Het begon met een bezoek aan de Intratuin. Dat had Mieke, bij gebrek aan een tuin, eigenlijk al jaren niet meer gedaan. Haar balkon was altijd de plek geweest voor het stallen van de kattenbakkorrels en spullen die eigenlijk kapot waren maar waarbij weggooien nog net zonde was: een half kapot wasrek, een stoel met een gebroken poot (maar nog wel te lijmen).
De frisse, brede limoengroene potten waren precies de prikkel die Mieke nodig had om eens flink de bezem door haar balkon te halen. Ze gaf Hans de opdracht de troep naar de straat te brengen, kocht een gloednieuw kunstgrasmatje bij de Turkse Tapijtzaak om de hoek, leunstoelen voor haar en Hans, waarvan eentje in de kleur van de potten, potgrond en dahlia’s.
Mieke’s opknapbeurt bleef niet onopgemerkt.

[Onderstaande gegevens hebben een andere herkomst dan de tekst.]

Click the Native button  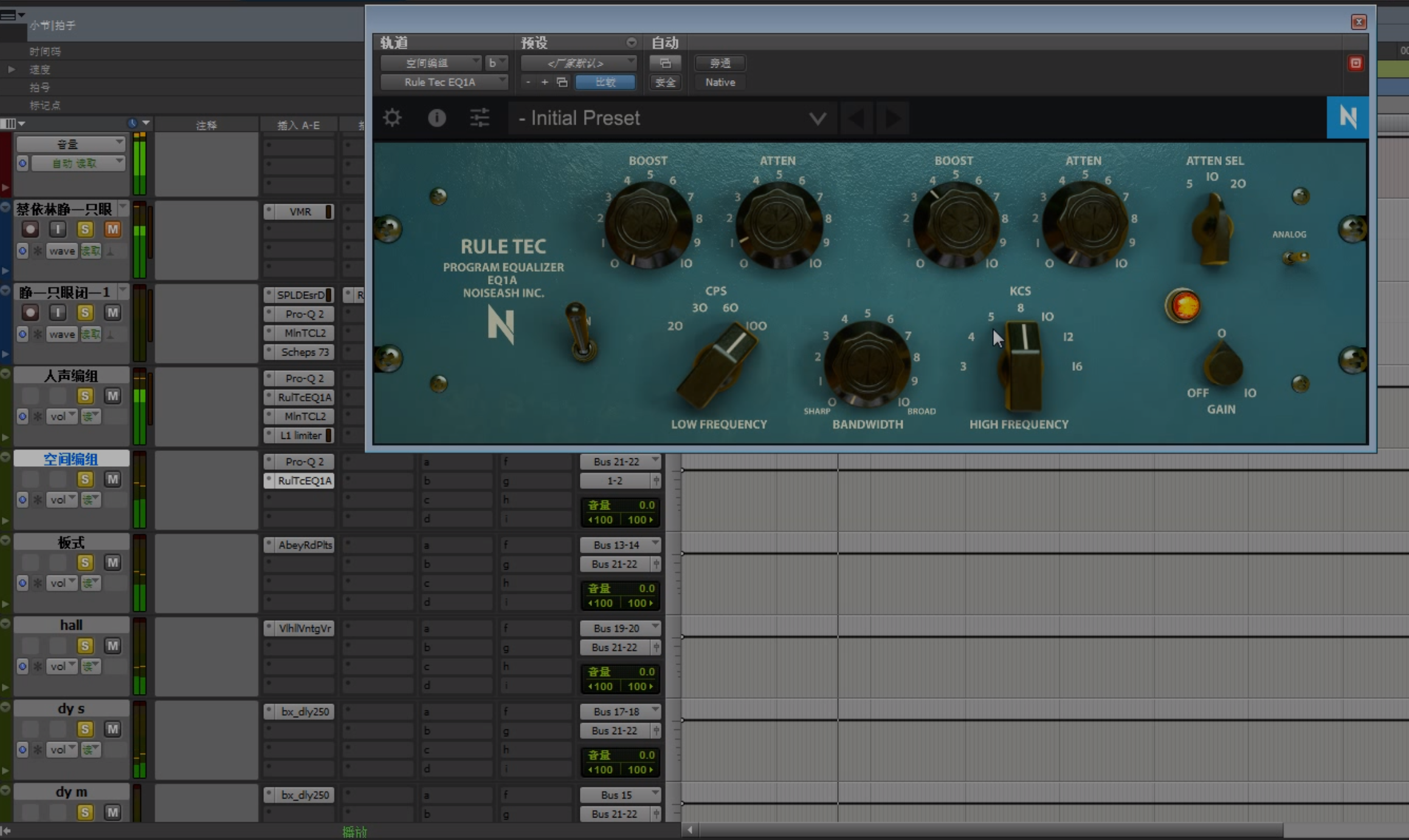point(719,82)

Nog geen week later had ook bovenbuurvrouw Evelien grondig opgeruimd. Mieke ontdekte het nadat ze Evelien in het trappenhuis tegen was komen terwijl die met rode wangen en een grote tas vol met Intratuin-aankopen naar boven snelde. Mieke had geglimlacht toen ze in de grote shopper van Evelien precies dezelfde limoengroene potten ontwaarde, iets kleiner dan die van haar, maar onmiskenbaar gericht op hetzelfde effect. Een beetje na-aperig vond Mieke dat wel. Maar ze had haar mond gehouden.

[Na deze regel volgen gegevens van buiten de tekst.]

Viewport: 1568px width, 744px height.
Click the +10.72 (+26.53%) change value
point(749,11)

Het weekend daarop popten er opeens ook potten op aan de rand van het balkon van de buurvrouw op drie hoog (niemand wist eigenlijk hoe ze heette). Mieke zag het toen ze Faffi uitliet op het wandelpad langs het Rembrandtpark. “Drie potten nemen maar geen moeite doen om de rest van het balkon op te ruimen”, dacht Mieke. Terwijl ze de naar de oude koelkast met de opgestapelde rommel keek. “Dat doet ze alleen maar om af te troeven.” Toch kon Mieke duidelijk merken dat ze ‘een klein geluksmomentje’ ervaarde, zoals ze het zelf soms gniffelend noemde als ze zich even heel blij voelde. Ze was duidelijk de trendsetter van de buurt.
Het gevoel kwam tot een climax toen ze de buurvrouw aan de zijkant bezig zag, fanatiek zaadjes plantend in dezelfde potten. Alleen had Marlies voor paars gekozen.
Maar die ging dan ook prat op haar, zoals ze het zelf omschreef, ‘tegendraadse levenshouding’.
Het was voorjaar. Mieke voelde zich goed.